### Exercise description
Please output only the lines running from the one that contains "Task: Open the Developer portal" through the last line of the data below, exactly as they stand, with no pictures.

### Records to process
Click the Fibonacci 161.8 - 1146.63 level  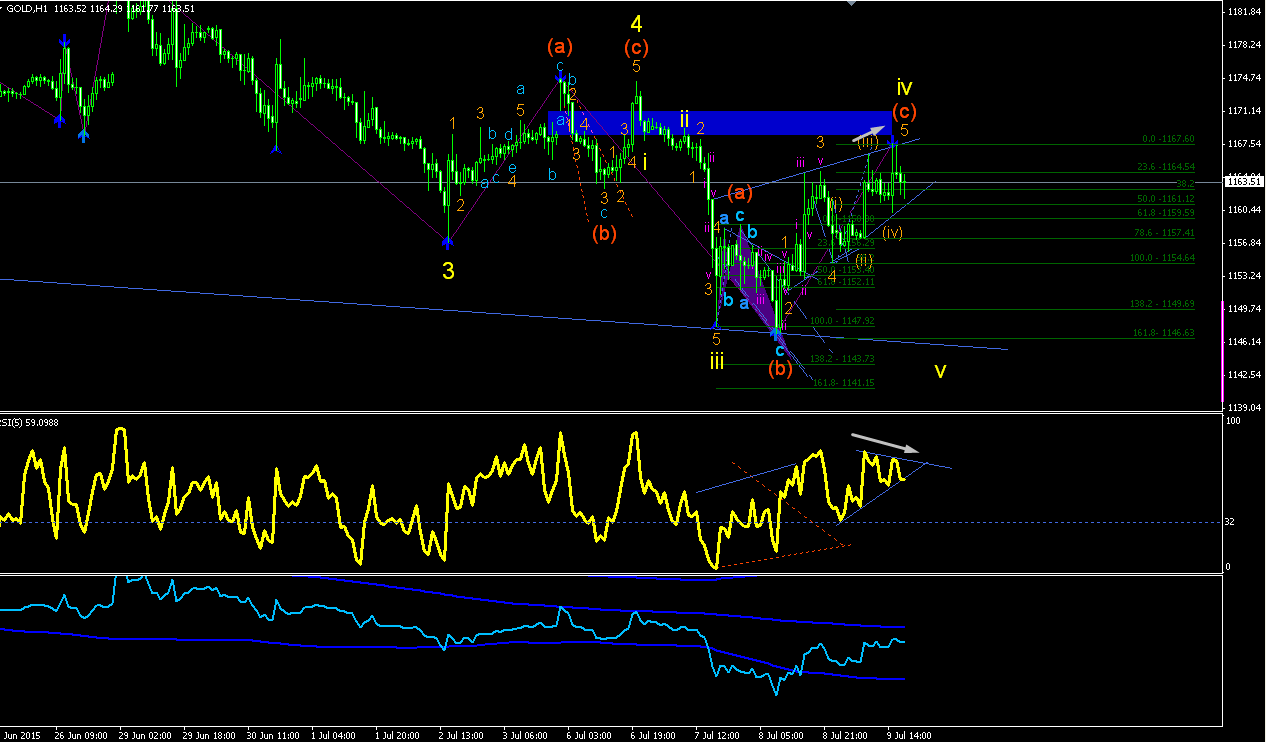coord(1162,333)
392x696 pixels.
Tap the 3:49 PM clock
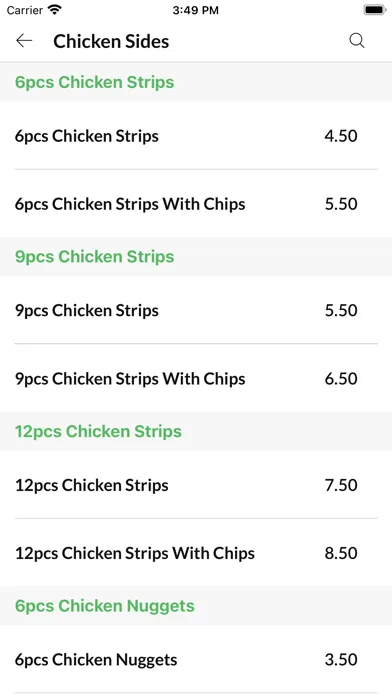point(195,10)
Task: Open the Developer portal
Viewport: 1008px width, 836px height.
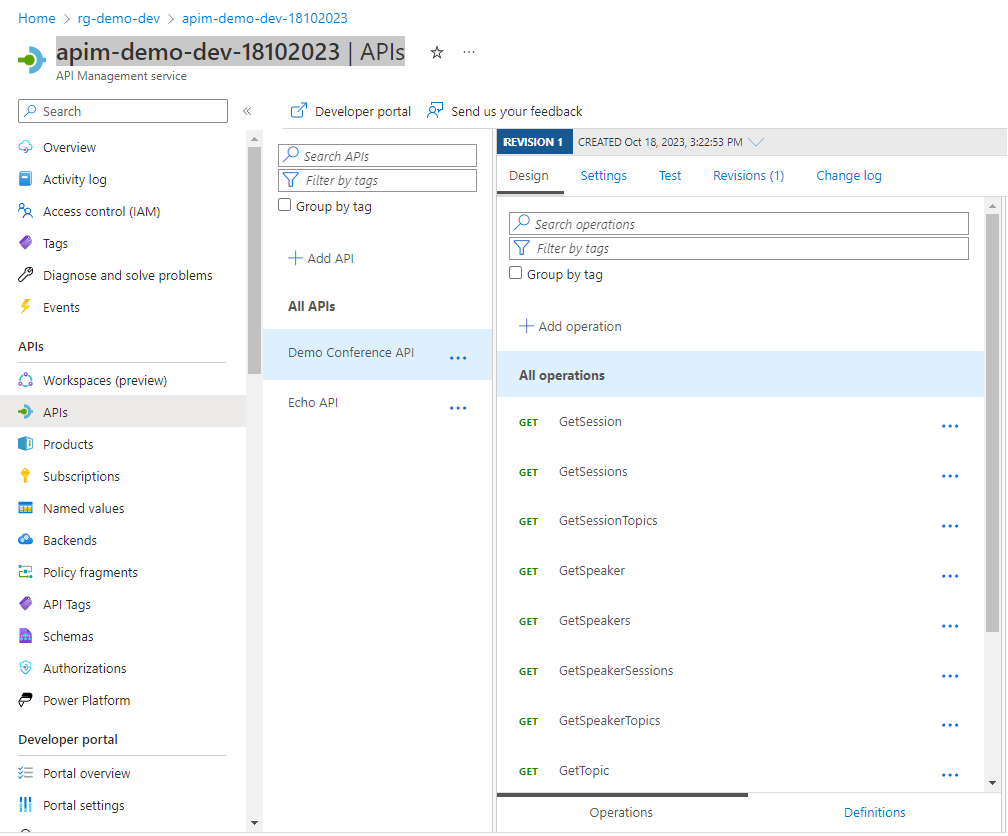Action: (350, 111)
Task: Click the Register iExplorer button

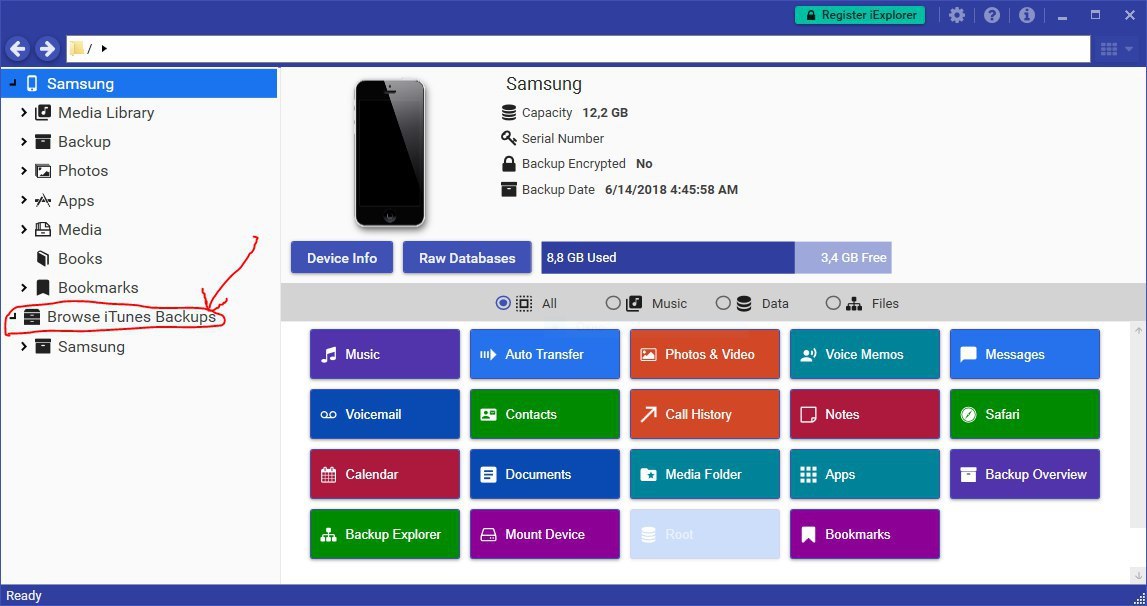Action: click(x=860, y=15)
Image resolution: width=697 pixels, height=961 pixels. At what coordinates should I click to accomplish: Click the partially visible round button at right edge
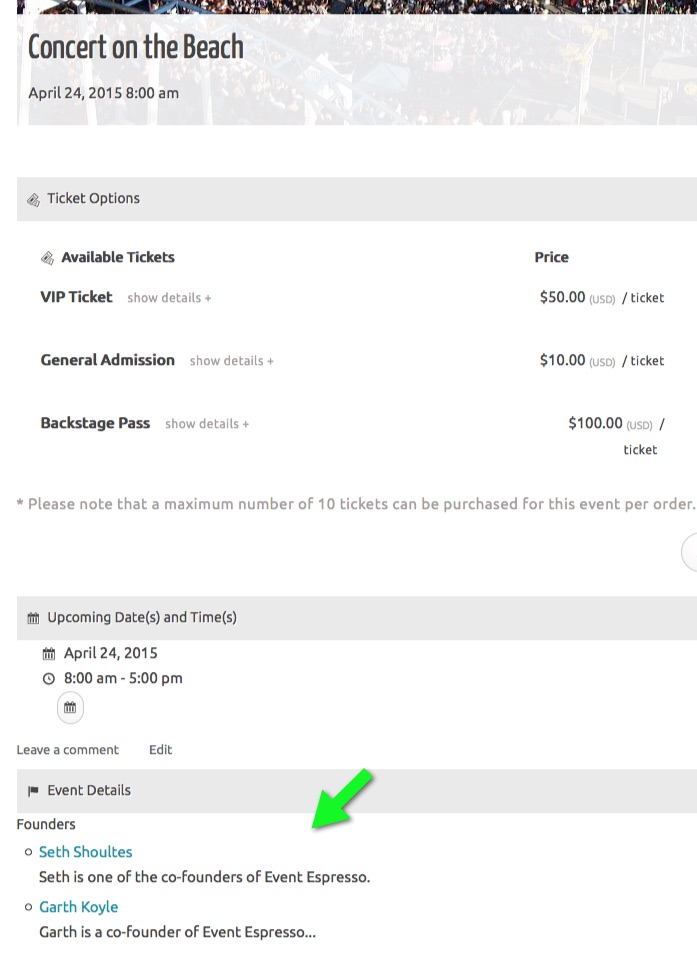tap(690, 552)
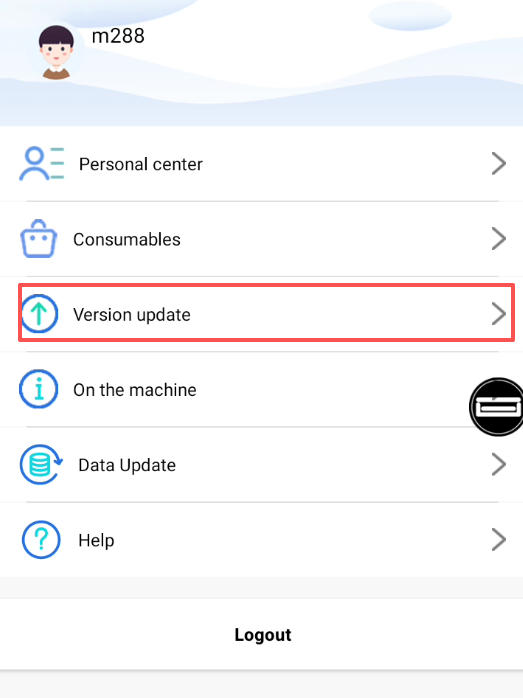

### Completed task
Task: Open the Developer portal
Viewport: 1008px width, 836px height.
Action: (350, 111)
Task: Click the Register iExplorer button

Action: click(x=860, y=15)
Image resolution: width=697 pixels, height=961 pixels. At what coordinates should I click to accomplish: Click the partially visible round button at right edge
tap(690, 552)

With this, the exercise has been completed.